Coaching for confidence

Coaching for confidence


Many people think of confidence as a personality trait—something you’re either born with or without, or something that’s ingrained in you through upbringing. I’m on the side of those who believe that confidence is a skill, and like any skill, it can be developed. No matter where we start, we can make significant progress in this area. Since confidence is a recurring topic in my coaching sessions, I’d like to share a few tips that have worked well for my clients.

In another post, I discuss what confidence really means and how it’s linked to the opportunities we encounter. Here, I want to highlight an important aspect of confidence, using a coaching case as an example, to show how you can either build or undermine your confidence.
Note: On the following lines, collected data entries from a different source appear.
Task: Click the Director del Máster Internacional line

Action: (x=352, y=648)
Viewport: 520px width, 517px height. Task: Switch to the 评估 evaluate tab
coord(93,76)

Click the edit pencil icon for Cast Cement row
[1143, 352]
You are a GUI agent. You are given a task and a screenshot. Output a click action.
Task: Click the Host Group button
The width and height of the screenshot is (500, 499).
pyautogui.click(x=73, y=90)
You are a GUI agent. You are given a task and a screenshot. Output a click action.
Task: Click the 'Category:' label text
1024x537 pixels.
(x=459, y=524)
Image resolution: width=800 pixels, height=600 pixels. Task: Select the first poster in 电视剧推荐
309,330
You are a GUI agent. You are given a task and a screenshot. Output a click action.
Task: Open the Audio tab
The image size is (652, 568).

When Good Isn’t Good Enough

One of my clients is a high-level executive. He loves his job and makes a conscious effort to do it well. Working with him is easy because he has a strong sense of self-awareness and can deeply and honestly reflect on his behavior.

He had the opportunity to attend a special training, which he really enjoyed… but he wasn’t satisfied with his own performance during the training. This isn’t uncommon for him (in coaching, we call this a pattern); he had previously mentioned a workshop where, despite putting in a lot of effort and contributing actively, he still felt dissatisfied.
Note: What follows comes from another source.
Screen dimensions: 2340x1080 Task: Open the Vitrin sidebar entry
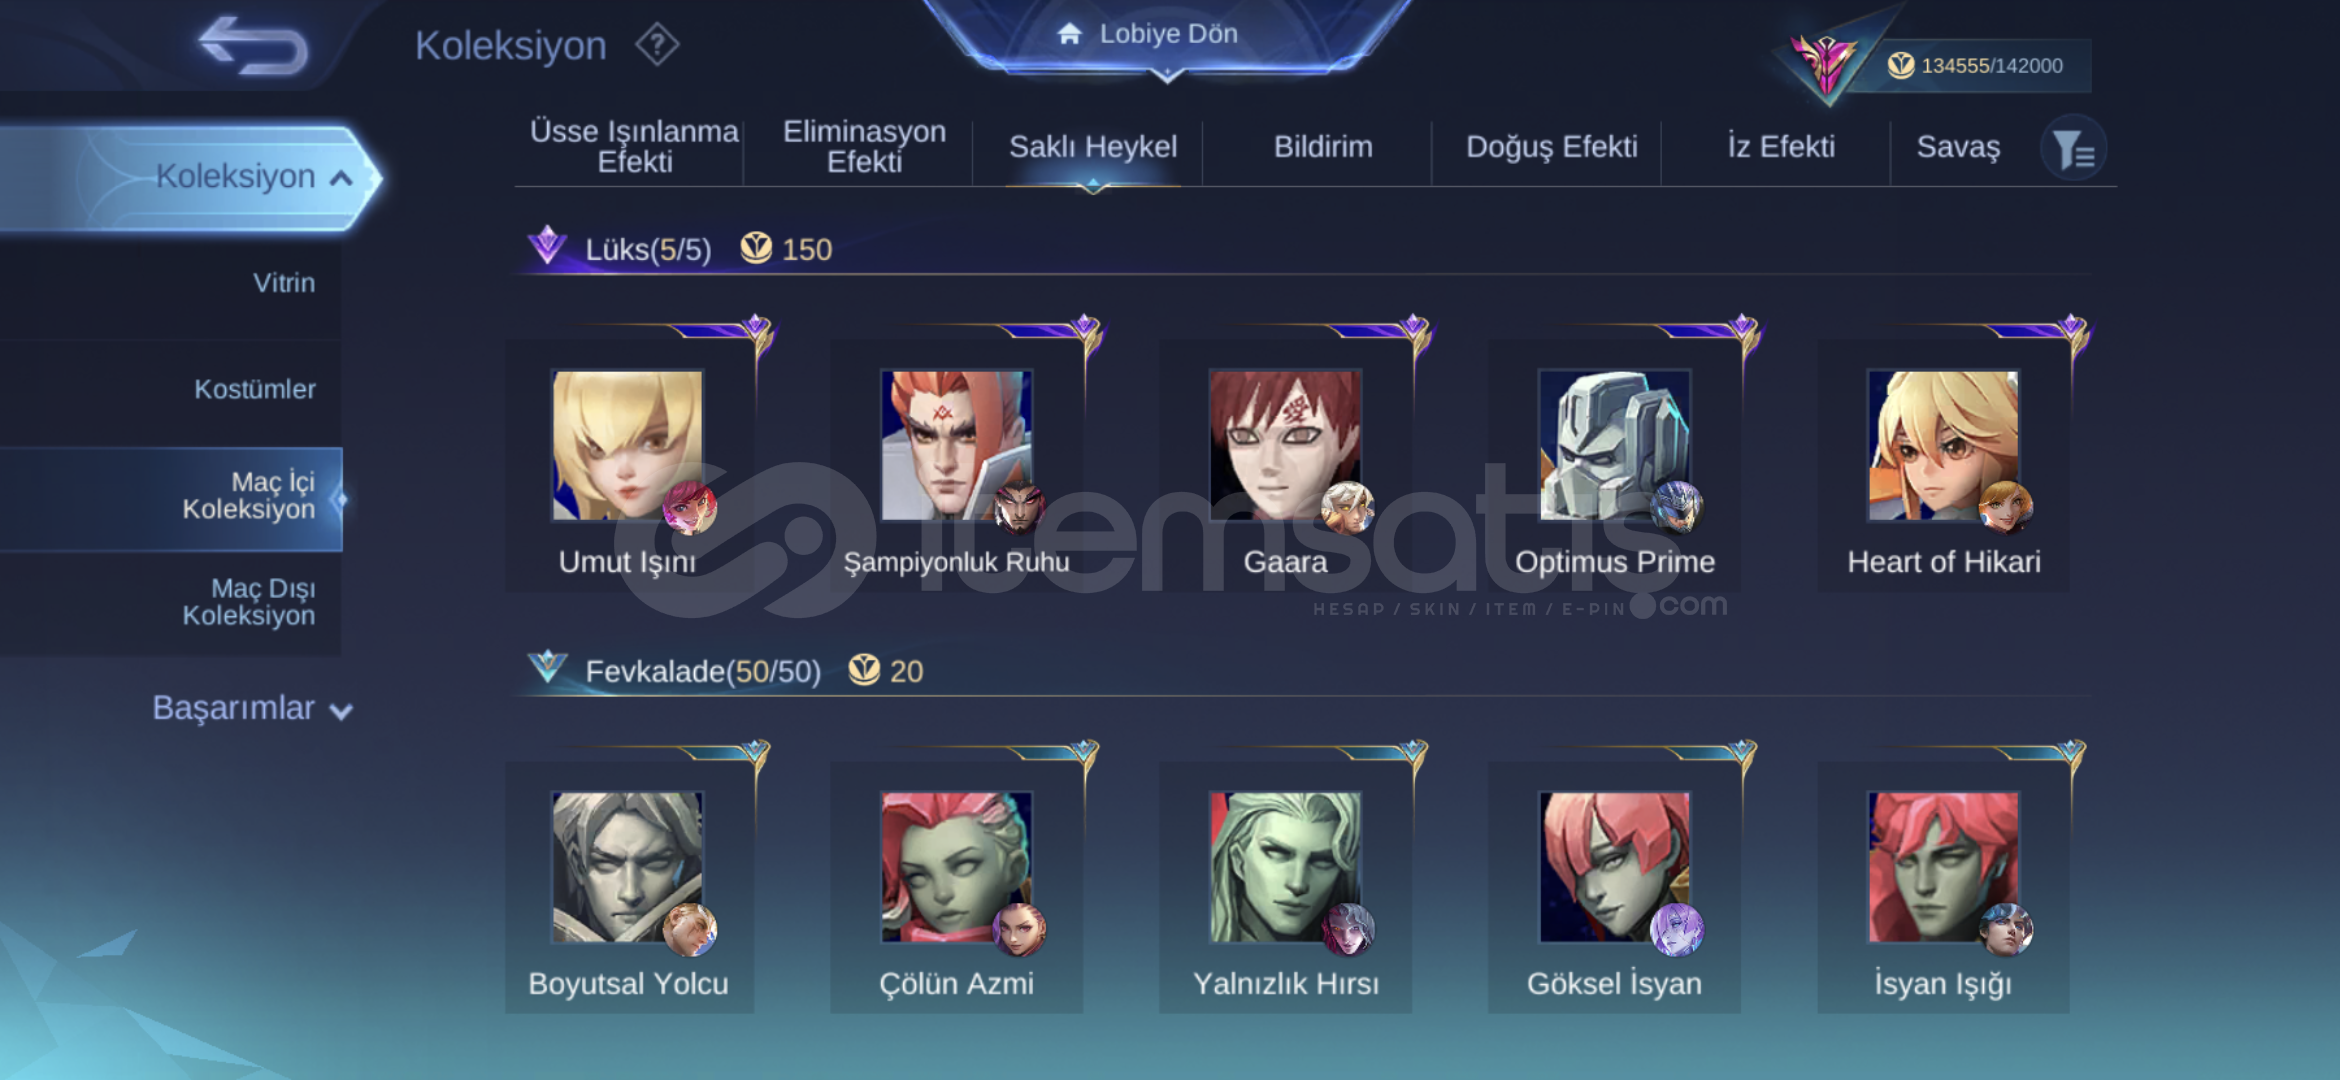click(x=284, y=283)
I asked him when he would have been satisfied with his performance. He couldn’t quite answer. Then, I remembered that he usually feels satisfied at the end of our coaching sessions. We began discussing why it’s easy for him to feel satisfied during our sessions. He quickly realized that at the beginning of our coaching sessions, we set a clear goal to work towards, and we define what success will look like by the end of the session.
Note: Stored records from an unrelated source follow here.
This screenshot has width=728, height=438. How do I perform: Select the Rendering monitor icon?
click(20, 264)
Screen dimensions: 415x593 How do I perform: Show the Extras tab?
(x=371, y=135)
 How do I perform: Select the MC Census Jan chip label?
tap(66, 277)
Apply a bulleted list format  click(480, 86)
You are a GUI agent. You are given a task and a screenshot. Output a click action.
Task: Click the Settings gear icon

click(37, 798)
We decided to test whether this approach would work for him in his day-to-day work. We looked at the challenging situations he would face in the near future and considered what outcomes would make him feel satisfied in those situations. He even gave it a name—he calls it his “minimum bar.”

At our next session, he reported how well things had gone. His energy was completely different, and his focus had shifted: instead of a negative tone, he spoke with pride about how well he could bring out what he wanted from himself.

Is That All It Takes?

Sometimes, yes. If we don’t set goals, we can easily fall into the trap of undervaluing our own performance. But if we do set goals, we gain a much more objective view of whether we achieved what we wanted.

What’s the Takeaway?

When you face a challenging situation, take a moment to think about how you’d like to come out of it. What would make you happy if it happened? When will you feel satisfied? Don’t be too hard on yourself; instead, set realistic goals. These goals can be challenging, but don’t expect superhuman results from yourself.

Is there a situation coming up in the next few weeks that will be challenging in some way? What would make you happy? What’s your minimum bar?